2026-07-09 20:04 ET - News Release

VANCOUVER, British Columbia, July 09, 2026 (GLOBE NEWSWIRE) -- JZR Gold Inc. (TSXV: JZR) (OTCPK: JZRIF) (the “Company” or “JZR”) is pleased to announce that it has completed its previously announced non-brokered private placement (the “Offering”) of units (each, a “Unit”) at a price of $0.25 per Unit. Pursuant to the Offering, which was announced on June 22, 2026, the Company has issued 4,000,000 Units for aggregate gross proceeds of CAD$1,000,000.
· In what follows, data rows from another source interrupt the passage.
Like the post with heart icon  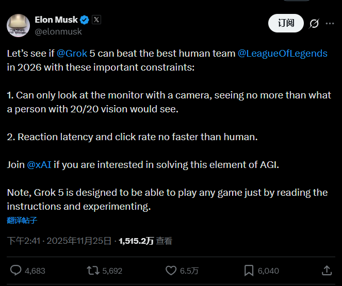(171, 271)
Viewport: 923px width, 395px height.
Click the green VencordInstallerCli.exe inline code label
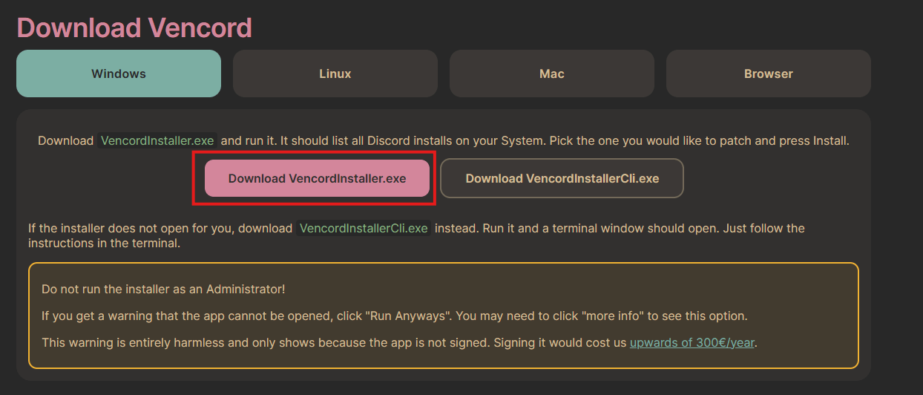[x=364, y=228]
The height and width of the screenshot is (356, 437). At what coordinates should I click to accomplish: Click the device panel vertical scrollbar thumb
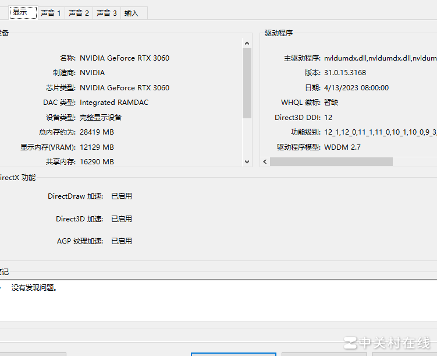[247, 83]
Each Unit consists of one common share in the capital of the Company (each, a “Share”) and one common share purchase warrant (each, a “Warrant”). Each Warrant is exercisable into one additional Share (each, a “Warrant Share”) at a price of $0.35 per Warrant Share for a period of two (2) years from the date of issuance. The Company paid cash finder’s fees of $6,000 and also issued 24,000 non-transferable finder warrants (the “Finder Warrants”). The Finder Warrants are issued on the same terms as the Warrants.

The Units, Shares, Warrants, Warrant Shares and Finder Warrants are collectively referred to as the “Securities”. The Securities are subject to a hold period of four (4) months and one day from the date of Closing.

The Company intends to use the proceeds from the Offering to fund operations of the fully constructed 800 tonne-per-day gravimetric mill, and for general working capital purposes.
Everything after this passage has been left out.